> Exercise details: Once you have counted the lines below that contain "computer", give that number and nothing else.

> Data listing:
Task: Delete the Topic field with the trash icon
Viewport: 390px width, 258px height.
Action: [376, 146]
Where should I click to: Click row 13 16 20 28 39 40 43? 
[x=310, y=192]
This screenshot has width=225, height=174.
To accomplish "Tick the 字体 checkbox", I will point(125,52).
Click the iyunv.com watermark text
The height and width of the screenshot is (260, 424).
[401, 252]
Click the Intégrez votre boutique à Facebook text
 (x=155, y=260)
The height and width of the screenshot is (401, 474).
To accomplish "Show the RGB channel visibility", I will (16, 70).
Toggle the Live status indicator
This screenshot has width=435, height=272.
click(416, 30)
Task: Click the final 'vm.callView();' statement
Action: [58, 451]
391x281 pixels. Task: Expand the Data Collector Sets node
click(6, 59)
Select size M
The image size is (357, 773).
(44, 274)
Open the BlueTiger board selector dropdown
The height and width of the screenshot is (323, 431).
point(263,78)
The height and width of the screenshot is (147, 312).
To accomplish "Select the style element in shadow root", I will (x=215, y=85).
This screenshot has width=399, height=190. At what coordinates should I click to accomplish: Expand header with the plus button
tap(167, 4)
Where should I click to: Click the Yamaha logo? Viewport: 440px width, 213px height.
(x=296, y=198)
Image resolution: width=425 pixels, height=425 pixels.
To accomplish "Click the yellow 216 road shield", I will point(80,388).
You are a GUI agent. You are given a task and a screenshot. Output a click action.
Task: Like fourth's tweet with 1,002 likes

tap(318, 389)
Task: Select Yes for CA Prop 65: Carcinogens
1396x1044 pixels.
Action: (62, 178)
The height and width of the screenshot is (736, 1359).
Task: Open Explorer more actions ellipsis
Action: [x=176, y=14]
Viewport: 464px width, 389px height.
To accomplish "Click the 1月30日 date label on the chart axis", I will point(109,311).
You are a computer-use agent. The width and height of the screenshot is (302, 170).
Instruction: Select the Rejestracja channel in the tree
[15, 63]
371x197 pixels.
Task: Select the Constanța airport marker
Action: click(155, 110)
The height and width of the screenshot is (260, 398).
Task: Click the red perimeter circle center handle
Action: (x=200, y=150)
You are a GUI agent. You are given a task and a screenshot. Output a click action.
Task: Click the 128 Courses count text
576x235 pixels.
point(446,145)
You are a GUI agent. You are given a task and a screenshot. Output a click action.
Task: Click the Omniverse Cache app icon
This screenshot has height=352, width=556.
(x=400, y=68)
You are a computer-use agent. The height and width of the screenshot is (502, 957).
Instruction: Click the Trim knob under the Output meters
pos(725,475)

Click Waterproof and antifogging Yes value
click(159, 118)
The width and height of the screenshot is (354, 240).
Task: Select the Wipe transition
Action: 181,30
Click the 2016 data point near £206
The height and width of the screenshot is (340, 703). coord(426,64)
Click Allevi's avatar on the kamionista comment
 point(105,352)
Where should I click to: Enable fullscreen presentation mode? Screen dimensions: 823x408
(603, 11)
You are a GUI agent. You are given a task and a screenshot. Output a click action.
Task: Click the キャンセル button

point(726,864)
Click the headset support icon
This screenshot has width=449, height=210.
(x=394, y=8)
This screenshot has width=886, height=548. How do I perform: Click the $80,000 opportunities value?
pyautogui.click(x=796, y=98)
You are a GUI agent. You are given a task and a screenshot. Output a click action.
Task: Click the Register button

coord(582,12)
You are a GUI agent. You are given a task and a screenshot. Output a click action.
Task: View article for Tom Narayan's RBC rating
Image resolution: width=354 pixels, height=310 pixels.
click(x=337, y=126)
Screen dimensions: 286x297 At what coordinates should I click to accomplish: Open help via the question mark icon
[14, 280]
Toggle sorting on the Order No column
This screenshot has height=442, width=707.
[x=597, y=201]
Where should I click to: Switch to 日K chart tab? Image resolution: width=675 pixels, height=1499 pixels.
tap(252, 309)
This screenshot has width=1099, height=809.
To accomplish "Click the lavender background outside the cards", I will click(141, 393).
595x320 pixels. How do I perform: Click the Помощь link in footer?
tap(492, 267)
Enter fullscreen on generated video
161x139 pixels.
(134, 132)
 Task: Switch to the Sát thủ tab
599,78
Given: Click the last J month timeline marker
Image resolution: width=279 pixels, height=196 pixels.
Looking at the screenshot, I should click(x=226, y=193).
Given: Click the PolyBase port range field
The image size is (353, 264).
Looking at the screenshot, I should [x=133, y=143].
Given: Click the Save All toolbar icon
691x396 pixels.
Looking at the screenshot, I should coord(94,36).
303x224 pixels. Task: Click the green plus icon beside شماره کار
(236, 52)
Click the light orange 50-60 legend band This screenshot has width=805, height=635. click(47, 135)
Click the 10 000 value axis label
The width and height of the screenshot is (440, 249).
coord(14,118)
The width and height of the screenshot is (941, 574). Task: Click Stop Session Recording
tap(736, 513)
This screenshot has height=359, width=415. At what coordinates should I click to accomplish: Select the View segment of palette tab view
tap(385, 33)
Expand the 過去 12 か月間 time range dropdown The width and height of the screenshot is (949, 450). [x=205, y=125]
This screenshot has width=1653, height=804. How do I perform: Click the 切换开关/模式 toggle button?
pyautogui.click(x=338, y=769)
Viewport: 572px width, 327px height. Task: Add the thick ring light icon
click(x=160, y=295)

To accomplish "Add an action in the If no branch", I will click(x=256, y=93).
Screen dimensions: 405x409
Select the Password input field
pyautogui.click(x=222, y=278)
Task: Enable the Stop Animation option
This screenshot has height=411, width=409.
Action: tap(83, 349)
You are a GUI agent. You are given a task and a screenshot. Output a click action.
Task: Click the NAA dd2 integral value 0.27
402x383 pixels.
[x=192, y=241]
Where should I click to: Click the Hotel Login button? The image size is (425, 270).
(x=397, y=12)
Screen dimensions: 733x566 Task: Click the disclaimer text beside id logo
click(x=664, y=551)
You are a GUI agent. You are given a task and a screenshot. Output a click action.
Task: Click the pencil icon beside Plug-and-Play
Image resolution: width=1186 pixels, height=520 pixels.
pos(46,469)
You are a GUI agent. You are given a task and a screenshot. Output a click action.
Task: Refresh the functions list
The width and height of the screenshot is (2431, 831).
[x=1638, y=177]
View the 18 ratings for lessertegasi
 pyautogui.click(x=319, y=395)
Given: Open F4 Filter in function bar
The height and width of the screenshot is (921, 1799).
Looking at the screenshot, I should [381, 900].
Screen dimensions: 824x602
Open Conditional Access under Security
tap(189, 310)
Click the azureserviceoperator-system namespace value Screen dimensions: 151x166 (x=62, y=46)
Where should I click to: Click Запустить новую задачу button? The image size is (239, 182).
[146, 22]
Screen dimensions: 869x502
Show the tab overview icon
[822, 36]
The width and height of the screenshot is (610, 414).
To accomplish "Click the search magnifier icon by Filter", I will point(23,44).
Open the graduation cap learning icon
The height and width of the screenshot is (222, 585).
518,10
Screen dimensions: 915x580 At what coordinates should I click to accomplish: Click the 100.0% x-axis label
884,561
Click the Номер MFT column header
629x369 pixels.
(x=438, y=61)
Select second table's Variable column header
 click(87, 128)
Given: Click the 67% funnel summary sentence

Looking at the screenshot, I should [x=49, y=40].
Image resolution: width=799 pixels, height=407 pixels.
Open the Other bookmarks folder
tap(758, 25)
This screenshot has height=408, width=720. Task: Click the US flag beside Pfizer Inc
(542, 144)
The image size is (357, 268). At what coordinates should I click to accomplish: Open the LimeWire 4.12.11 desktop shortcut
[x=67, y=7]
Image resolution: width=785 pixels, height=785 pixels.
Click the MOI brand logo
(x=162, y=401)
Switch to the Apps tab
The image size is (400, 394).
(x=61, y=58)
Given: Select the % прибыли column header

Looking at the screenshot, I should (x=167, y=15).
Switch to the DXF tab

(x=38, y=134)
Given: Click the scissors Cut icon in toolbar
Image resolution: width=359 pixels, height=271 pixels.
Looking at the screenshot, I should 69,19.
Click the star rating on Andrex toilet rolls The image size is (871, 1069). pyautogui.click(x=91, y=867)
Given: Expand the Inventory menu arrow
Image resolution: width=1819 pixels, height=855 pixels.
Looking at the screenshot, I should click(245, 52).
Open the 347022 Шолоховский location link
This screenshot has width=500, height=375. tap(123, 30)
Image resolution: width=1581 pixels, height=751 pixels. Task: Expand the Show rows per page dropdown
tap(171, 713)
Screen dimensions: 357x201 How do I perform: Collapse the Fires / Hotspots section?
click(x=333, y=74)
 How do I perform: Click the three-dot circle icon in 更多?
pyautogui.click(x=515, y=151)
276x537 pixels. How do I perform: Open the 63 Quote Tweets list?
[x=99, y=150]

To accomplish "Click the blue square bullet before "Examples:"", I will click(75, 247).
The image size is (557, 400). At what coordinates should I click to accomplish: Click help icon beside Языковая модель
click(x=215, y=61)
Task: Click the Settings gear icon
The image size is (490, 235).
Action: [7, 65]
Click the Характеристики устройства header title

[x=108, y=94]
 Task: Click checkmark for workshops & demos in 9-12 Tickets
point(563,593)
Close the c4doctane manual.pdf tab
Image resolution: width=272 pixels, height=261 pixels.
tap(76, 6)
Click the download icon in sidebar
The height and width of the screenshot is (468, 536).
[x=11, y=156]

> Solved problem: 2